[Entries listed in a dataset]
┌──
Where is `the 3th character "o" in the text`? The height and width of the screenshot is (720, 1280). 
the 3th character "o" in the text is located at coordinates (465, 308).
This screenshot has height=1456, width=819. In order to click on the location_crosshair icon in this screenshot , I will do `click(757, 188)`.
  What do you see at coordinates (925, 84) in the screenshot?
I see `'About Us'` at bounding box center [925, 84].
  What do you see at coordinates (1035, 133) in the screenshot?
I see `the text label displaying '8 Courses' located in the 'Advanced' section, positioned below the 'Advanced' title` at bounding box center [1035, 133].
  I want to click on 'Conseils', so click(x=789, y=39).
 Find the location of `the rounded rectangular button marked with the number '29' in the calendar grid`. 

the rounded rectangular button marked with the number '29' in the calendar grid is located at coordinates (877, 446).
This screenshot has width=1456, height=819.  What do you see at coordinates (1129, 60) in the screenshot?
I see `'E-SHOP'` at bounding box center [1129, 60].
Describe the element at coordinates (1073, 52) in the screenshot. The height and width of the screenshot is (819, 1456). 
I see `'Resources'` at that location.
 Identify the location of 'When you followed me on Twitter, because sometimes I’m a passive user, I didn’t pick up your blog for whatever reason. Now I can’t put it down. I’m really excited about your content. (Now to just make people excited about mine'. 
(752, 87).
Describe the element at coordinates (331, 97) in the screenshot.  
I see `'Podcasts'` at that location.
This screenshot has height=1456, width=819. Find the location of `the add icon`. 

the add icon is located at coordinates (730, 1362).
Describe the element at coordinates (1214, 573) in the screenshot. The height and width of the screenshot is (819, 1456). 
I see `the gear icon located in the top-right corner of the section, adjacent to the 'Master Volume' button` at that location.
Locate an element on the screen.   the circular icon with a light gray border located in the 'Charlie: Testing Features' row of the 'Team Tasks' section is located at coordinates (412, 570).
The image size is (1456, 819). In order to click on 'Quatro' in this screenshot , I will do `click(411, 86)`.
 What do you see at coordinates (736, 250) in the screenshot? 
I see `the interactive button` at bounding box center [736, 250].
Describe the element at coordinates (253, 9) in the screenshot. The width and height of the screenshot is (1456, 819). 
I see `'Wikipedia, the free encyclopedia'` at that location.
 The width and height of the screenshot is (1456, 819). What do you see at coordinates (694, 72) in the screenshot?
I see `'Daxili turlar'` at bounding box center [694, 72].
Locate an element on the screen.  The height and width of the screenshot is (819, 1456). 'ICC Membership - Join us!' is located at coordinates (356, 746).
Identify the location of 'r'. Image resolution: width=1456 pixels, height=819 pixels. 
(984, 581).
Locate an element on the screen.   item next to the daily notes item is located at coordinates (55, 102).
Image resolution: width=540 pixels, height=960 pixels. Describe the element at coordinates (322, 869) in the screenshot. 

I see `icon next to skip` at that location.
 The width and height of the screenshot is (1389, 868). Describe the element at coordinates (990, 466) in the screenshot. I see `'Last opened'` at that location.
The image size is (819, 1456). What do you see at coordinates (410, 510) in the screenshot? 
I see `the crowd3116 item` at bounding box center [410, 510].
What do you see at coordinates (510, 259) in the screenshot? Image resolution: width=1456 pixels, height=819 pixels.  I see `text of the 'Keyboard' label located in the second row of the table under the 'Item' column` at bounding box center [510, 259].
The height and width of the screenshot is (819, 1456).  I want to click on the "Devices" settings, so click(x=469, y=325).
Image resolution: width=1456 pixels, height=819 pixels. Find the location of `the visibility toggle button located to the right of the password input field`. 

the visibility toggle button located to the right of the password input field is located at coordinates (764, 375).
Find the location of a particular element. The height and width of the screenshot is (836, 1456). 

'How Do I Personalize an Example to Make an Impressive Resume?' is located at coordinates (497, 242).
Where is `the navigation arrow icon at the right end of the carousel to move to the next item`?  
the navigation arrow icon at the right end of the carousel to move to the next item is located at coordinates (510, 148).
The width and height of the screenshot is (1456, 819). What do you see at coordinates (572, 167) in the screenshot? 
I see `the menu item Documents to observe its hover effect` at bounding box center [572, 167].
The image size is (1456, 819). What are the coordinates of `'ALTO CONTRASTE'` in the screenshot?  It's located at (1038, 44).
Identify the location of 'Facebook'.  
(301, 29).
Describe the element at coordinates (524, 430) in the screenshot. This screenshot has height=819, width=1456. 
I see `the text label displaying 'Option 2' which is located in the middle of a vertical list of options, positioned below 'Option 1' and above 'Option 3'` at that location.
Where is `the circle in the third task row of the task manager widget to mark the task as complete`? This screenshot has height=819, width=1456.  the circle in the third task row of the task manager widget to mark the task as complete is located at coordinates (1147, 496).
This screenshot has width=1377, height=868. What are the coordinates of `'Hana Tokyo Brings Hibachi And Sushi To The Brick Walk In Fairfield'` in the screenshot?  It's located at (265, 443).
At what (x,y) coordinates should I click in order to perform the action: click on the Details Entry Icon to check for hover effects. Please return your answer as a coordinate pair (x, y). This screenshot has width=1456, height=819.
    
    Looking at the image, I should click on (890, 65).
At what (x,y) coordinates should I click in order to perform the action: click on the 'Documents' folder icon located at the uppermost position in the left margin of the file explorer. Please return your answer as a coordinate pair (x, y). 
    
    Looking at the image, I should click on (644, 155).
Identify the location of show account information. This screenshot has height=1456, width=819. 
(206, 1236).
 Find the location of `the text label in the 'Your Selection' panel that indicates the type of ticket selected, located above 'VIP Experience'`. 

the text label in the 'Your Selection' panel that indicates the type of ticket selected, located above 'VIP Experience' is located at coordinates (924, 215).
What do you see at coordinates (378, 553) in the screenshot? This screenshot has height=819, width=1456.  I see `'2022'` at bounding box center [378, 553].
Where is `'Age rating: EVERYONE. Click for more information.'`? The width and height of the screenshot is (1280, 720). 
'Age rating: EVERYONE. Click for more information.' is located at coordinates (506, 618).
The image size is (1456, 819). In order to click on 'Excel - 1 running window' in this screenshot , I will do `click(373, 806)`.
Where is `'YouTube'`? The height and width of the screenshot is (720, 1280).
└──
Rewrite the lines above, replacing every "Find the location of" with "Locate" and keeping everything else unchanged.

Where is `the 3th character "o" in the text`? The height and width of the screenshot is (720, 1280). 
the 3th character "o" in the text is located at coordinates (465, 308).
This screenshot has height=1456, width=819. In order to click on the location_crosshair icon in this screenshot , I will do `click(757, 188)`.
  What do you see at coordinates (925, 84) in the screenshot?
I see `'About Us'` at bounding box center [925, 84].
  What do you see at coordinates (1035, 133) in the screenshot?
I see `the text label displaying '8 Courses' located in the 'Advanced' section, positioned below the 'Advanced' title` at bounding box center [1035, 133].
  I want to click on 'Conseils', so click(x=789, y=39).
 Locate `the rounded rectangular button marked with the number '29' in the calendar grid`. 

the rounded rectangular button marked with the number '29' in the calendar grid is located at coordinates (877, 446).
This screenshot has width=1456, height=819.  What do you see at coordinates (1129, 60) in the screenshot?
I see `'E-SHOP'` at bounding box center [1129, 60].
Describe the element at coordinates (1073, 52) in the screenshot. The height and width of the screenshot is (819, 1456). 
I see `'Resources'` at that location.
 Identify the location of 'When you followed me on Twitter, because sometimes I’m a passive user, I didn’t pick up your blog for whatever reason. Now I can’t put it down. I’m really excited about your content. (Now to just make people excited about mine'. 
(752, 87).
Describe the element at coordinates (331, 97) in the screenshot.  
I see `'Podcasts'` at that location.
This screenshot has height=1456, width=819. Locate `the add icon`. 

the add icon is located at coordinates (730, 1362).
Describe the element at coordinates (1214, 573) in the screenshot. The height and width of the screenshot is (819, 1456). 
I see `the gear icon located in the top-right corner of the section, adjacent to the 'Master Volume' button` at that location.
Locate an element on the screen.   the circular icon with a light gray border located in the 'Charlie: Testing Features' row of the 'Team Tasks' section is located at coordinates (412, 570).
The image size is (1456, 819). In order to click on 'Quatro' in this screenshot , I will do `click(411, 86)`.
 What do you see at coordinates (736, 250) in the screenshot? 
I see `the interactive button` at bounding box center [736, 250].
Describe the element at coordinates (253, 9) in the screenshot. The width and height of the screenshot is (1456, 819). 
I see `'Wikipedia, the free encyclopedia'` at that location.
 The width and height of the screenshot is (1456, 819). What do you see at coordinates (694, 72) in the screenshot?
I see `'Daxili turlar'` at bounding box center [694, 72].
Locate an element on the screen.  The height and width of the screenshot is (819, 1456). 'ICC Membership - Join us!' is located at coordinates (356, 746).
Identify the location of 'r'. Image resolution: width=1456 pixels, height=819 pixels. 
(984, 581).
Locate an element on the screen.   item next to the daily notes item is located at coordinates (55, 102).
Image resolution: width=540 pixels, height=960 pixels. Describe the element at coordinates (322, 869) in the screenshot. 

I see `icon next to skip` at that location.
 The width and height of the screenshot is (1389, 868). Describe the element at coordinates (990, 466) in the screenshot. I see `'Last opened'` at that location.
The image size is (819, 1456). What do you see at coordinates (410, 510) in the screenshot? 
I see `the crowd3116 item` at bounding box center [410, 510].
What do you see at coordinates (510, 259) in the screenshot? Image resolution: width=1456 pixels, height=819 pixels.  I see `text of the 'Keyboard' label located in the second row of the table under the 'Item' column` at bounding box center [510, 259].
The height and width of the screenshot is (819, 1456).  I want to click on the "Devices" settings, so click(x=469, y=325).
Image resolution: width=1456 pixels, height=819 pixels. Locate `the visibility toggle button located to the right of the password input field`. 

the visibility toggle button located to the right of the password input field is located at coordinates (764, 375).
Locate a particular element. The height and width of the screenshot is (836, 1456). 

'How Do I Personalize an Example to Make an Impressive Resume?' is located at coordinates (497, 242).
Where is `the navigation arrow icon at the right end of the carousel to move to the next item`?  
the navigation arrow icon at the right end of the carousel to move to the next item is located at coordinates (510, 148).
The width and height of the screenshot is (1456, 819). What do you see at coordinates (572, 167) in the screenshot? 
I see `the menu item Documents to observe its hover effect` at bounding box center [572, 167].
The image size is (1456, 819). What are the coordinates of `'ALTO CONTRASTE'` in the screenshot?  It's located at (1038, 44).
Identify the location of 'Facebook'.  
(301, 29).
Describe the element at coordinates (524, 430) in the screenshot. This screenshot has height=819, width=1456. 
I see `the text label displaying 'Option 2' which is located in the middle of a vertical list of options, positioned below 'Option 1' and above 'Option 3'` at that location.
Where is `the circle in the third task row of the task manager widget to mark the task as complete`? This screenshot has height=819, width=1456.  the circle in the third task row of the task manager widget to mark the task as complete is located at coordinates (1147, 496).
This screenshot has width=1377, height=868. What are the coordinates of `'Hana Tokyo Brings Hibachi And Sushi To The Brick Walk In Fairfield'` in the screenshot?  It's located at (265, 443).
At what (x,y) coordinates should I click in order to perform the action: click on the Details Entry Icon to check for hover effects. Please return your answer as a coordinate pair (x, y). This screenshot has width=1456, height=819.
    
    Looking at the image, I should click on (890, 65).
At what (x,y) coordinates should I click in order to perform the action: click on the 'Documents' folder icon located at the uppermost position in the left margin of the file explorer. Please return your answer as a coordinate pair (x, y). 
    
    Looking at the image, I should click on (644, 155).
Identify the location of show account information. This screenshot has height=1456, width=819. 
(206, 1236).
 Locate `the text label in the 'Your Selection' panel that indicates the type of ticket selected, located above 'VIP Experience'`. 

the text label in the 'Your Selection' panel that indicates the type of ticket selected, located above 'VIP Experience' is located at coordinates (924, 215).
What do you see at coordinates (378, 553) in the screenshot? This screenshot has height=819, width=1456.  I see `'2022'` at bounding box center [378, 553].
Where is `'Age rating: EVERYONE. Click for more information.'`? The width and height of the screenshot is (1280, 720). 
'Age rating: EVERYONE. Click for more information.' is located at coordinates (506, 618).
The image size is (1456, 819). In order to click on 'Excel - 1 running window' in this screenshot , I will do `click(373, 806)`.
Where is `'YouTube'`? The height and width of the screenshot is (720, 1280).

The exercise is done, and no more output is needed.